Nathalie Doussy et Xavier Martin ©Actu.nc

Nathalie Doussy et Xavier Martin ©Actu.nc

« La sécurité sociale française a aussi eu à emprunter sur les marchés internationaux pour résorber sa dette », explique Xavier Martin. « Pour être habilitée à le faire, elle a dû créer une caisse d’amortissement de la dette sociale, la CADES, dotée d’une contribution fiscale spécifique, la CRDS. Si la France métropolitaine a réussi à le faire théoriquement nous le pouvons aussi ».

A la recherche de nouvelles recettes 

Concrètement, une fois créée, l’agence espère obtenir de la CAFAT, du gouvernement et des hôpitaux, l’accord d’abandon de certaines dettes pour n’avoir à demander qu’un prêt de 25 milliards de francs. Elle prévoit de le rembourser à partir d’une dotation de la recette fiscale de la contribution calédonienne de solidarité (CCS). « Il est envisagé d’augmenter la CCS de de 0,6 % », explique Christopher Gyges. « Cela permettra de doter l’agence de 1,750 milliards de francs par an, ce qui lui permettrait de rembourser l’emprunt sous 15 à 16 ans ».

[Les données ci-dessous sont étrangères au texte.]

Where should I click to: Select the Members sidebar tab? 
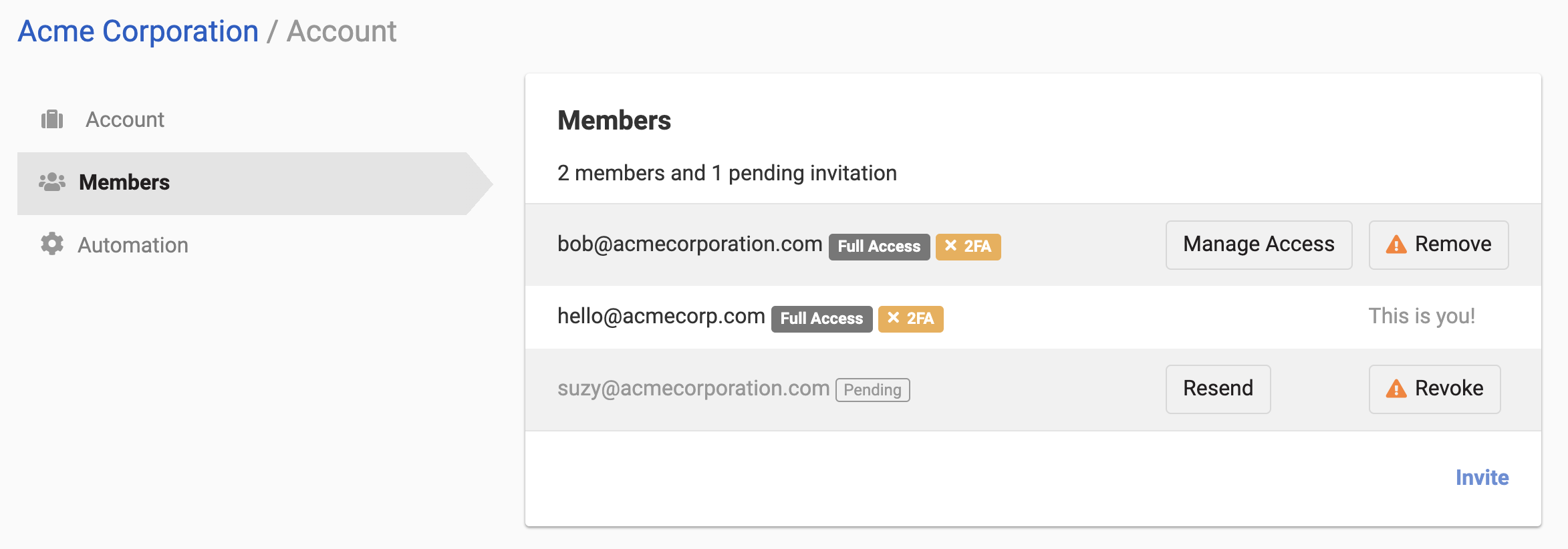point(124,182)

Avec la création de l’agence et cette dotation allouée, le gouvernement devrait présenter les garanties suffisantes pour obtenir l’accord d’emprunt. Reste que le délai de six mois, imposé par le gouvernement, demande d’aligner un certain nombre de feux verts. « Pour arriver à 25 milliards, il faudrait que les hôpitaux acceptent de réduire la dette du RUAMM de 6 milliards, ce ne sera pas facile d’obtenir leur accord », poursuit Nathalie Doussy, directrice adjointe de la CAFAT.

Si résorber l’emprunt est une étape majeure dans le plan de redressement du régime de protection sociale, l’effort sera vain sans réforme structurelle du régime. « Le RUAMM est en déficit annuel de 12 milliards, il devrait récupérer le financement de l’aide médicale, soit 12 milliards de dépenses supplémentaires, ajoutez à cela les deux emprunts de 24 et 25 milliards : cela fait frémir », lance Xavier Martin.

Il faut réformer, et comme souvent en économie, les deux leviers pour rééquilibrer le système sont la réduction des dépenses ou l’augmentation des recettes. « Réduire les dépenses voudrait dire baisser le niveau de vie d’une partie des Calédoniens, et ici personne ne peut l’entendre, relève le directeur de la CAFAT. Donc il faut augmenter les recettes ».

Sauf que dans le contexte actuel, augmenter les taxes ne serait pas propice à la relance économique, répond le gouvernement. « Nous travaillons principalement sur la maîtrise des dépenses, le ticket modérateur a été mis en place et nous travaillons sur la création de l’Autorité indépendante de régulation (AIR) », défend le porte-parole du Gouvernement. Cette autorité sera la pierre angulaire de la maîtrise des dépenses, avec en autres comme missions, la mise en œuvre la politique de santé et la fixation des prix des produits.